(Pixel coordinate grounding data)
——————————

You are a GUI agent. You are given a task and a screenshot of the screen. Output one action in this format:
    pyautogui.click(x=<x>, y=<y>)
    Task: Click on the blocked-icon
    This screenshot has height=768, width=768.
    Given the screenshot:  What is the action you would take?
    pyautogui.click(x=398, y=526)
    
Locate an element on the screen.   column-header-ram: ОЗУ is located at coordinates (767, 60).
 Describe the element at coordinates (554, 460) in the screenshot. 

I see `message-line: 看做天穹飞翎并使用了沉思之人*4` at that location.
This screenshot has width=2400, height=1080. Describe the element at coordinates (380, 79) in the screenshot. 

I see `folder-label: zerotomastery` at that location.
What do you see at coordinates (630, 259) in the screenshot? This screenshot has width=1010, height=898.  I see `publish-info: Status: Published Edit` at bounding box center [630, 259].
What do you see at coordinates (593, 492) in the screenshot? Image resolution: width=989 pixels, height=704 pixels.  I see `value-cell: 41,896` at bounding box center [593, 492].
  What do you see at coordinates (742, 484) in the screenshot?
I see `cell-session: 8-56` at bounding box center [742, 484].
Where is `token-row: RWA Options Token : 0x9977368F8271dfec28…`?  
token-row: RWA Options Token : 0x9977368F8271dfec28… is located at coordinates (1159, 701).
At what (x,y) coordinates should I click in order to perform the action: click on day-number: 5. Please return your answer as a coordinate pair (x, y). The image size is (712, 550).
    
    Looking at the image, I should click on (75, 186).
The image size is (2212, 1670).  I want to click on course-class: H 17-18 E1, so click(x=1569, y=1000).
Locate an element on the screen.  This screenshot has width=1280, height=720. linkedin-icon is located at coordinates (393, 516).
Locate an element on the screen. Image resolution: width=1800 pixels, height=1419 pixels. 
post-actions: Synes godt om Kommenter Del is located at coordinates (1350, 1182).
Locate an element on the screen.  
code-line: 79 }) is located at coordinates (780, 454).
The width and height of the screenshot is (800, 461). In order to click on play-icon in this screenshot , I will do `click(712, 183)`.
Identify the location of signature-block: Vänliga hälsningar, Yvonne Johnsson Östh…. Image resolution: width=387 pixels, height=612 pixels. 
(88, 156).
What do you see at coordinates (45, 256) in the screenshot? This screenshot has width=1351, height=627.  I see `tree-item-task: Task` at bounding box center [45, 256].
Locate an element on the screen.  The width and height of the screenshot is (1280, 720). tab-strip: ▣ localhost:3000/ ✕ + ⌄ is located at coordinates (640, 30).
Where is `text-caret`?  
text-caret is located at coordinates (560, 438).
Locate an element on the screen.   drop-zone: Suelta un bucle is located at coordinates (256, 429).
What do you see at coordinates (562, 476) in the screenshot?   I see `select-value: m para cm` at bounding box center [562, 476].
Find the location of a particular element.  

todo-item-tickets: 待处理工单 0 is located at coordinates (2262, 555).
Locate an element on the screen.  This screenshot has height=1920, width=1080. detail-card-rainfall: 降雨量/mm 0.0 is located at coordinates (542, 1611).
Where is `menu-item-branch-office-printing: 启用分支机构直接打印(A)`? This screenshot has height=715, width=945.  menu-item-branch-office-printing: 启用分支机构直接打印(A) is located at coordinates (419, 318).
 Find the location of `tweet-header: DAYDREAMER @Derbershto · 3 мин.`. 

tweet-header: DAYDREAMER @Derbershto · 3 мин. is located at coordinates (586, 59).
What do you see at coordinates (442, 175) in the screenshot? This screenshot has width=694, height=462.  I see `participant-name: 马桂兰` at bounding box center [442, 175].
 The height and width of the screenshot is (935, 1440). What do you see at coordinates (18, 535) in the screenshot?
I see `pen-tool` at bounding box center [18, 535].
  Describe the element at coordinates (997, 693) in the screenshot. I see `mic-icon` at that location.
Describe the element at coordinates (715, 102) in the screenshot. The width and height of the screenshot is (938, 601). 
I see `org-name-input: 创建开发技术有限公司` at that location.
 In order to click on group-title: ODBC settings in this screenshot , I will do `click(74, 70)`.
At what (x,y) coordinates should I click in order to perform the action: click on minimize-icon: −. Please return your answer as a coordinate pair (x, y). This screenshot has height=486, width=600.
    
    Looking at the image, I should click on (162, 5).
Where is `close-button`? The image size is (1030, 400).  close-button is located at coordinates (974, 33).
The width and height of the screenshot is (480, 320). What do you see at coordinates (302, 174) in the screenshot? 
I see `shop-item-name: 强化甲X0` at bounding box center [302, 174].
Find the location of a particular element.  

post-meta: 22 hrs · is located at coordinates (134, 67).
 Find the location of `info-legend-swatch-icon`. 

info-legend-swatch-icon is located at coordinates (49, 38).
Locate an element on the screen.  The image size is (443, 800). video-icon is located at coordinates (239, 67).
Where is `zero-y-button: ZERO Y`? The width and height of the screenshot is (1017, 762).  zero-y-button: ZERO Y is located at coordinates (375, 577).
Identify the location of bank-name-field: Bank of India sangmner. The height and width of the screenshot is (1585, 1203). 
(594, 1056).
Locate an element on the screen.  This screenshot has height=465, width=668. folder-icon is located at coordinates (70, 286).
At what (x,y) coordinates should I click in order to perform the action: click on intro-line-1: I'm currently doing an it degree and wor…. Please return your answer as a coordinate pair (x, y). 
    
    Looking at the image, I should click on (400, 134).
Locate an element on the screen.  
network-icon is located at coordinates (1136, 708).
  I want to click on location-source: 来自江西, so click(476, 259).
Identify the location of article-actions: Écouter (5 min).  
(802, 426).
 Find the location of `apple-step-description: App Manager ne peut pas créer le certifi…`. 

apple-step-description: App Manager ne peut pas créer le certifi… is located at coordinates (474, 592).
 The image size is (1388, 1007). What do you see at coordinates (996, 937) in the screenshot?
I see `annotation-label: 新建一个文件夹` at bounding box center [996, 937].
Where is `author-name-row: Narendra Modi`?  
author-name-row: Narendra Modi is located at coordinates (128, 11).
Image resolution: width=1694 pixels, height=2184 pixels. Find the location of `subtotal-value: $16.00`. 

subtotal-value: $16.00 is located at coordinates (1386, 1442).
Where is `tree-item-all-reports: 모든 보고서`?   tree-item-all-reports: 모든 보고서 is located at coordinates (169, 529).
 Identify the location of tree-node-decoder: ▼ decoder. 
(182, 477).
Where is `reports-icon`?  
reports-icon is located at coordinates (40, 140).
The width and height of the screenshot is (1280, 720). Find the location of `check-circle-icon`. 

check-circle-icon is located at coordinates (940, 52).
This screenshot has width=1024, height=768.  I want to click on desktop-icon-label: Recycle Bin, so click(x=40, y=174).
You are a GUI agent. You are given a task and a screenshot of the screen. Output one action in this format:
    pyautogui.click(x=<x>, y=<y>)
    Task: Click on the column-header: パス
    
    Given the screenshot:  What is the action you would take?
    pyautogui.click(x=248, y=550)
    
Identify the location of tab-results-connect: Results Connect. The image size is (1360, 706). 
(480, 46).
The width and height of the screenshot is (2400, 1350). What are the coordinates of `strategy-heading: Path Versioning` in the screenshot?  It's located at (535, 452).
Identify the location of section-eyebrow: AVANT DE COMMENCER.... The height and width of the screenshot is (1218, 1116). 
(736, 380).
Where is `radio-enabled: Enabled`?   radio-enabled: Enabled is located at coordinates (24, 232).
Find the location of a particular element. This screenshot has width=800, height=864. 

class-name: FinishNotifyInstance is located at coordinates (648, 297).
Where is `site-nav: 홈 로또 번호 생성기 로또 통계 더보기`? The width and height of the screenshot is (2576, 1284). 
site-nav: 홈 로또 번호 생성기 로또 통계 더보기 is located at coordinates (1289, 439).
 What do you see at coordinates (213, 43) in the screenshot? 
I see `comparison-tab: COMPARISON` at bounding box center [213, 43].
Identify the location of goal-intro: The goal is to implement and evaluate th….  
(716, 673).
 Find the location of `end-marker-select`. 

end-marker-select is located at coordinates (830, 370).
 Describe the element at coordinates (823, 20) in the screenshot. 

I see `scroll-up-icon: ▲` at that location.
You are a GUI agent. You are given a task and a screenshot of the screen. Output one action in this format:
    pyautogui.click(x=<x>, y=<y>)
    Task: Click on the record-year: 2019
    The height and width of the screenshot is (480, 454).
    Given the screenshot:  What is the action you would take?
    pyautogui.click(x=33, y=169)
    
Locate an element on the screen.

——————————

Task: Quote the items from the line containing "coordinates (974, 33)." through the line containing "coordinates (239, 67).", unchanged.

Task response:
Where is `close-button`? The image size is (1030, 400).  close-button is located at coordinates (974, 33).
The width and height of the screenshot is (480, 320). What do you see at coordinates (302, 174) in the screenshot? 
I see `shop-item-name: 强化甲X0` at bounding box center [302, 174].
Find the location of a particular element.  

post-meta: 22 hrs · is located at coordinates (134, 67).
 Find the location of `info-legend-swatch-icon`. 

info-legend-swatch-icon is located at coordinates (49, 38).
Locate an element on the screen.  The image size is (443, 800). video-icon is located at coordinates (239, 67).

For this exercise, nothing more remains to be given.